De acordo com o BB Investimentos, o desempenho da carteira foi impulsionado principalmente pelos fundos GARE11, KNHF11, TRXF11 e XPML11.
“O bom desempenho da Carteira Renda e o elevado patamar de dividendos anualizados refletem a excelente performance de GARE11, KNHF11, TRXF11 e XPML11”, destaca o relatório.
Entre os destaques, o GARE11 avançou após a assinatura de um memorando de entendimentos (MOU) para a venda de imóveis locados ao Atacadão, Grupo Mateus e Almanara. A operação permitirá a quitação de Certificados de Recebíveis Imobiliários (CRIs) vinculados aos ativos, além de gerar lucro estimado em R$ 186 milhões.
Já o TRXF11 foi beneficiado pela conclusão da compra do Hotel Emiliano, no Rio de Janeiro, e pela aquisição de três galpões built-to-suit em Guarulhos (SP), locados à Shopee por um período de dez anos.
Estratégia prioriza previsibilidade em meio às incertezas
Na avaliação do BB Investimentos, fundos com contratos longos e atípicos oferecem maior previsibilidade de receitas e tendem a atravessar períodos de volatilidade com maior resiliência.
“Os contratos longos e atípicos trazem uma previsibilidade importante para o investidor”, afirma o relatório.
Na ponta negativa, os fundos de crédito XPCI11 e VGIP11 foram pressionados pelas leituras mais moderadas do IPCA, que devem reduzir os dividendos dos fundos indexados à inflação nos próximos meses. Já o RZTR11 continuou refletindo o impacto do distrato da Fazenda Bom Jardim, em Goiás.
Na Carteira Ganho, o destaque positivo foi o RECR11, enquanto PVBI11 e PSEC11 registraram os maiores recuos. No caso do PVBI11, a instituição cita os juros elevados, a vacância acima da média e a redução dos dividendos como fatores que pesaram sobre as cotas.

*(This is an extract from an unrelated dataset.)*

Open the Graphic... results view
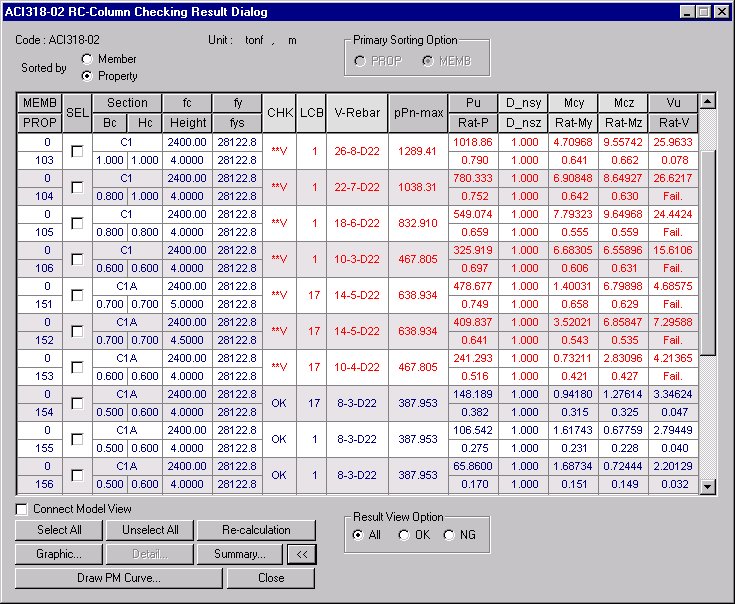Viewport: 735px width, 604px height. point(59,554)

“O cenário de juros altos por mais tempo segue pressionando os valuations de praticamente todos os fundos do segmento”, aponta o documento.
Para agosto, a Carteira Renda passa a contar com o HGCR11 no lugar do VGIP11, buscando maior exposição a CRIs indexados ao CDI e rendimentos mais previsíveis. Já na Carteira Ganho, entram BTLG11 e HGLG11, substituindo RBVA11 e PVBI11, respectivamente, com o objetivo de ampliar a participação em grandes fundos logísticos negociados com desconto.
Apesar do corte da Selic, o BB Investimentos afirma que o ambiente continua exigindo cautela. Segundo a instituição, os juros reais permanecem elevados, a inflação de serviços segue resiliente e a proximidade das eleições pode aumentar a volatilidade do mercado.
“O aumento dos descontos em fundos de boa qualidade tornou a assimetria ainda mais favorável para FIIs diversificados, com alavancagem controlada e perfil defensivo em cenários de estresse”, conclui o relatório.